Catatan data
··········

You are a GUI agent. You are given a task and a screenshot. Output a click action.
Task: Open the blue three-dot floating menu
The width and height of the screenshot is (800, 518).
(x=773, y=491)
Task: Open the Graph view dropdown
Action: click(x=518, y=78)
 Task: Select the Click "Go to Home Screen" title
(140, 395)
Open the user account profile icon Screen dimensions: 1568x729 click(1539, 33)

··········

• _TUGAS YANG DIBERIKAN_
Tulis ulang seluruh baris bahan di atas tanpa mengubah apa pun.

• _JAWABAN TUGAS INI_
You are a GUI agent. You are given a task and a screenshot. Output a click action.
Task: Open the blue three-dot floating menu
The width and height of the screenshot is (800, 518).
(x=773, y=491)
Task: Open the Graph view dropdown
Action: click(x=518, y=78)
 Task: Select the Click "Go to Home Screen" title
(140, 395)
Open the user account profile icon Screen dimensions: 1568x729 click(1539, 33)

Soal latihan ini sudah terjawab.